• _Exercise directions_
Nothing but the records themselves, exactly as written and free of pictures, should appear in your response.

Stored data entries
────────────────────

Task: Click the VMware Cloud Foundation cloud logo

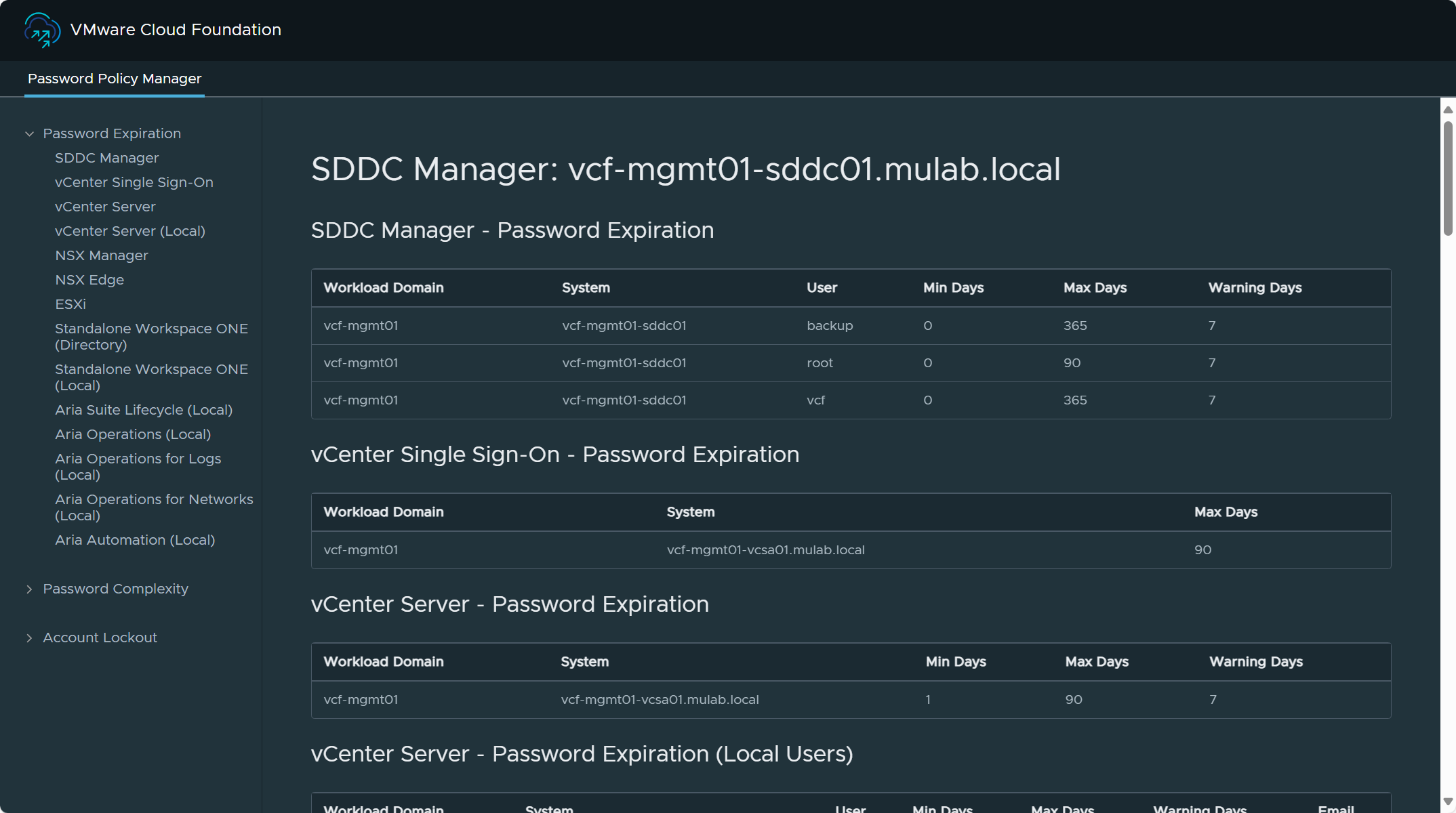Action: pos(42,30)
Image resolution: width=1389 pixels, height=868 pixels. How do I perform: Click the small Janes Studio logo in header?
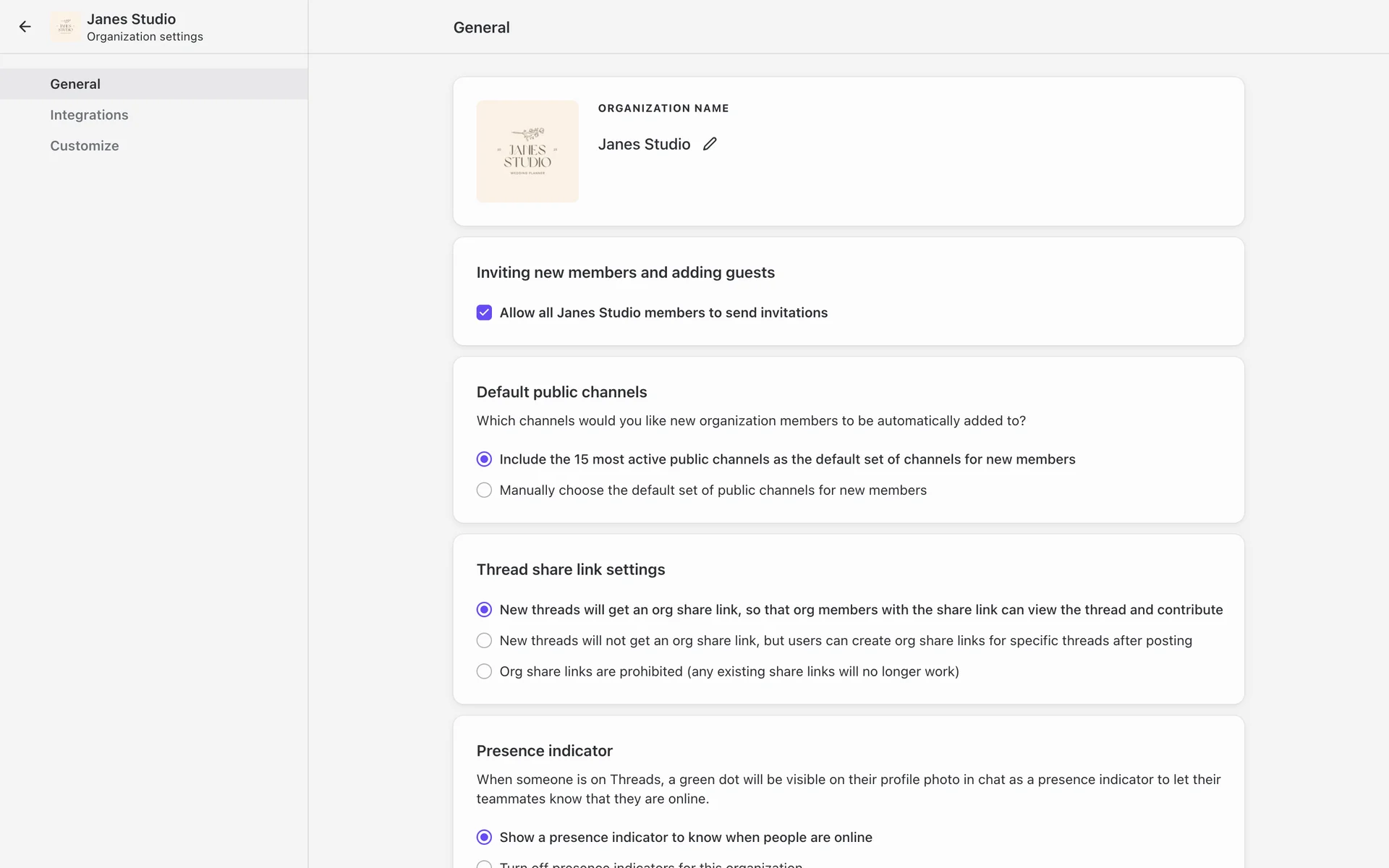point(66,27)
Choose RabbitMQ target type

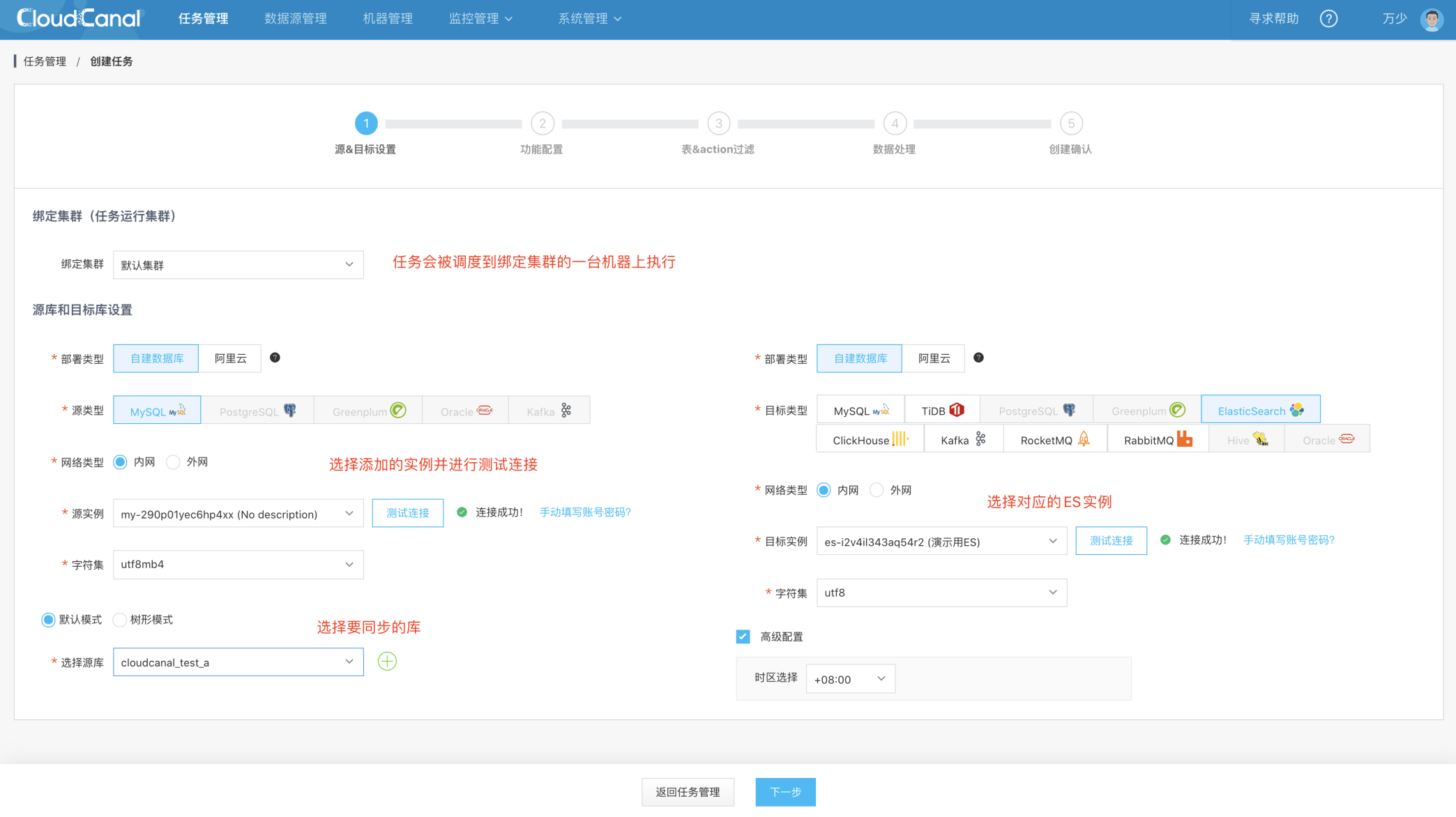1157,440
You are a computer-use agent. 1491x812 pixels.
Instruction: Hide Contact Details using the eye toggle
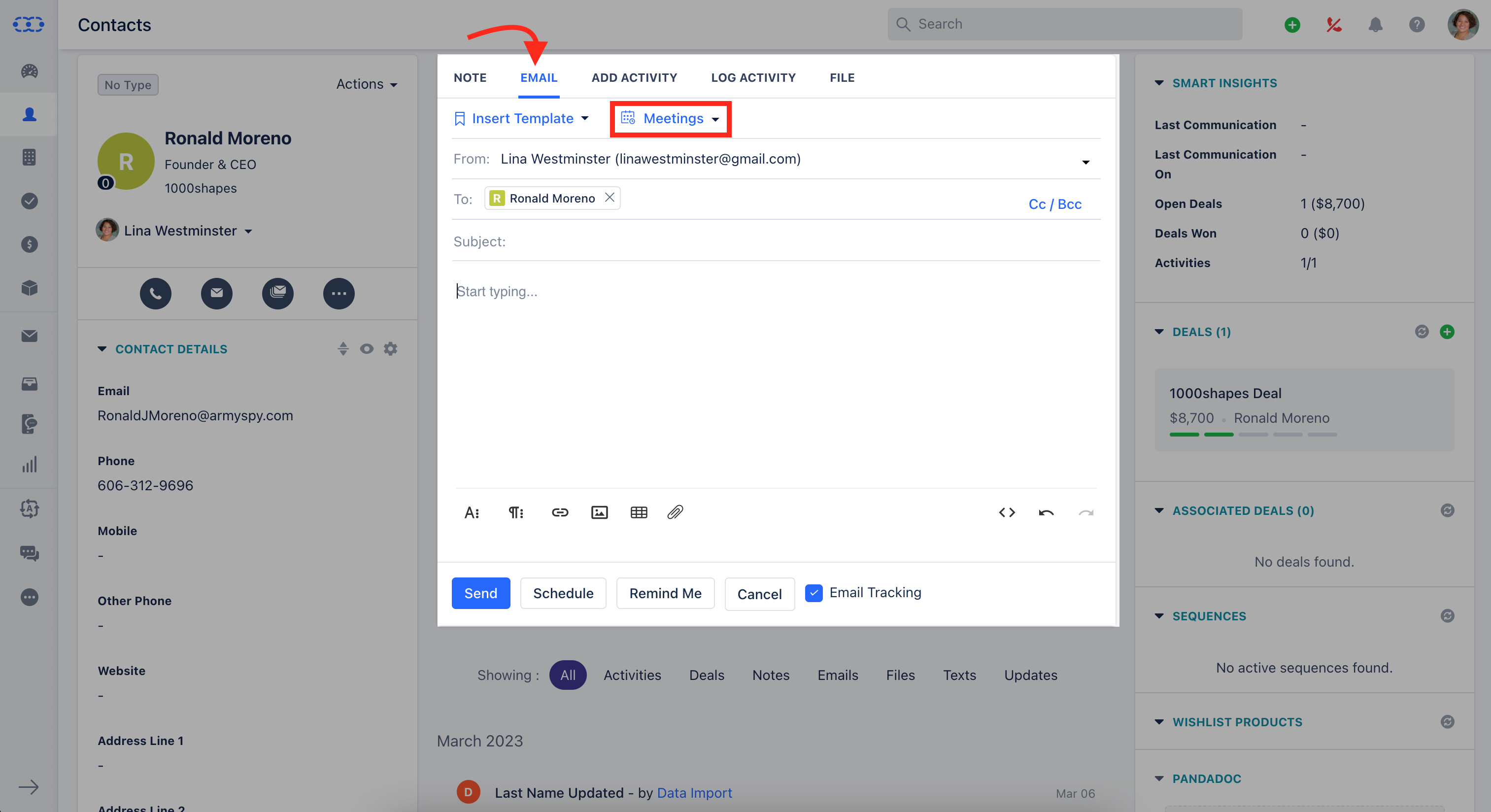coord(367,348)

────────────────────

• _Finished task_
Task: Click the VMware Cloud Foundation cloud logo

Action: pos(42,30)
Image resolution: width=1389 pixels, height=868 pixels. How do I perform: Click the small Janes Studio logo in header?
point(66,27)
Choose RabbitMQ target type

1157,440
You are a computer-use agent. 1491x812 pixels.
Instruction: Hide Contact Details using the eye toggle
coord(367,348)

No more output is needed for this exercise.